Blue ravens were totemic not mercenary.
Saint Paul was another strange and distant city. The saintly names of missions made sense, but sainted cities were not sensible. Cities were enterprises, sprawling, noisy, and scary places, and not the centers of saints.
The Beard Art Galleries were located on Hennepin Avenue near Lake Street. We boarded the streetcar, sat at the back, and counted the city blocks to the gallery. The conductor pointed to a building on the other side of the street. There, displayed in the bay window of an ordinary storefront were three paintings, a woodland landscape, a bowl of unsavory fruit, and a bright portrait of three Irish setters with feathery tails.
Irish setters were not bound for museums.
Aloysius was worried for the first time about his vision of blue abstract ravens. He had created raven scenes on the train, in parks, on the streets, department stores, hotels, and at the library. The Irish setters and fruit bowl were obstacles to visionary art and he refused to enter the gallery. Suddenly he was distracted and vulnerable in the commercial world of gallery art.
The Irish setters were aristocratic posers, haughty pedigree portrayals, plainly favored over natives and the poorly. So, we walked slowly around the block, and then continued several more blocks west to Lake Calhoun, or the Lake of Loons, which was a native descriptive name. The lake was renamed to honor John Caldwell Calhoun, the senator and vice president. We rested on the grassy lakeshore and created stories about mongrel portraits and landscapes of white pine stumps in the gallery window.
The actual paintings in the gallery window were good copies of a concocted nature, but not abstract native totems or chancy scenes of liberty. We watched the sailboats swerve with the wind and then walked back to the gallery.

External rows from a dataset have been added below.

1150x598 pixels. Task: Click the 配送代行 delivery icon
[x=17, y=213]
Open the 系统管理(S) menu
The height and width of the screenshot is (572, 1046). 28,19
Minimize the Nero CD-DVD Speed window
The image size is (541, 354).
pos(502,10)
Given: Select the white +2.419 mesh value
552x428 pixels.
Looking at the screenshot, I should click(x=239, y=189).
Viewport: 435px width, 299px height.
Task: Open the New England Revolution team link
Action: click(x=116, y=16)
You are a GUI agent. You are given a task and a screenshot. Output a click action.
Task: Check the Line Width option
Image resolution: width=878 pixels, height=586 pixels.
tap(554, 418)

Our faces were reflected in the gallery window, and at that very moment a yellow streetcar passed through the scene of our reflection, a throwback to abstraction and native stories. The muted aristocratic setters mingled with passengers on the streetcar. That scene became the most distinctive story of our two days in the city. We told many versions of that story to our relatives. The Irish setters, native faces, and the slow motion of the streetcar that afternoon became a chance union of abstract creation.
The Beard Art Galleries became an abstract scene.
Aloysius pushed open the door with confidence, and we were surprised by the art inside the gallery. There were no bright fruit bowls or setters with feathered tails. The strain of art in the window was deceptive, and we decided that the display was only selected to entice passengers on the streetcars.